Tampoco quiero dejar pasar la actuación de J. K. Simmons, el único e inimitable Jonah Jones de Spiderman, (no me cansaré de repetirlo, ¡spin-off para ese personaje!) que en Juno está también estupendo, y debería aparecer más a menudo en las películas hollywoodienses que nos llegan por aquí. Y no sé que decir de Jennifer Garner, tan sólo que mientras veía la película me sonaba su cara y no podía ubicarla. Y es que verla actuando haciendo de mujer normal sin estar enfundada en un traje de cuero sexy saltando por los tejados me descolocó bastante, pero seguro que como actriz estará ellá más que contenta. Si ha logrado reformarse, me alegro yo también.

En fin, que no sé que más decir de una película que todos conocéis y de la que se ha dicho ya todo. Que quien no la haya visto que vaya a verla, aunque sólo sea por la rareza que supone una buena historia en una producción tan taquillera, y los que ya lo hayáis hecho, pues sólo explicadme una cosa: ¿qué demonios es eso de Fox Searchlight? ¿Qué ha pasado con el Twentieth Century? ¿Se ha quedado atrás con el siglo? Ya no hay respeto por nada. Dentro de poco acabaremos arrodillados en una solitaria playa maldiciendo a la humanidad ante un símbolo de la MGM con un ornitorrinco en vez de león. Si esto sigue así me voy a Betelgeuse, lo juro.

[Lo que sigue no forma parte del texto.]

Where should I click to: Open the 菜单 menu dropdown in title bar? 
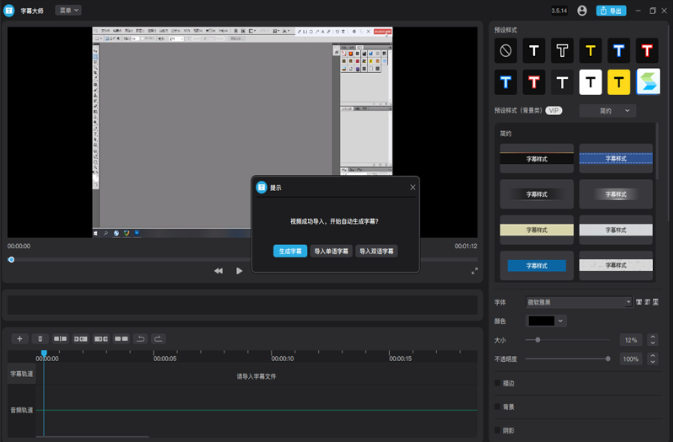coord(69,10)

martes, 15 de julio de 2008

El blues del verano

Indignante. Con el sol brillando y las chicharras cantando, y las olas (aunque sean las de las piscinas) llamando a nuestra parte, el mundo adulto nos exige que sigamos trabajando, dándonos a cambio un mísero mes de vacaciones. Podría ir al Congreso y quejarme, pero seguro que me dirían que soy demasiado joven para votar.

Pero siempre hay un ritual que nada ni nadie impedirá que se repita: pinchar el "Summertime Blues" de Eddie Cochran, un grande entre los grandes.